戸惑っていると、悠君が手を差し出してきた。



「強がんな。ほら」



返事を待たないで、悠君は私の手を取った。毛布のなかで私達今、手をつないでる。

そう思ったら、胸がぎゅっとなった。



「あれ? 拒否らないんだ? 俺の恋、一歩前進したっぽい」


「もう、大袈裟だってば」



手をつないだのはいつぶりだろう。

当たり前だけど、悠君の手は私の知らない手だった。



それは、よく覚えているちっちゃくてふわふわの男の子の手じゃなくて……すべてを包み込んでくれるような、頼もしい手だった。

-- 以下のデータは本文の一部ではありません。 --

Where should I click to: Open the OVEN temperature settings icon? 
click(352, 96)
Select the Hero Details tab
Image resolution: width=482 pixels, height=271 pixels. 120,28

すらりとキレイな指。あったかくて大きな手のひらがぎゅっと私の手を握りしめた。



ドキドキする。

安心する。

……やっぱり、ドキドキする。



毛布の中のふたりの体温と雨音が、心地いい睡魔を連れてきた。悠君のキャラメル色の髪から、私と同じシャンプーの匂いがした。



やっぱりあの子に取られたくない。

誰にも、取られたくない。

情けないことに、これってやきもち以外の何物でもないや。身体がぽかぽかして、あったかい。気持ちいい。



「ほら、ここ」



もうひとつの手が、私の頭を優しく傾けてくれた。だからこてん、と逆らえずにそのまま肩にもたれた。



悠君の胸を枕にしちゃうなんて、もうすでに夢のなかなのかな?



「ちゃんと俺の夢見てね、おやすみ」



眠りに落ちる間際、優しく頭を撫でられて

悠君の優しい声が聞こえた気がした。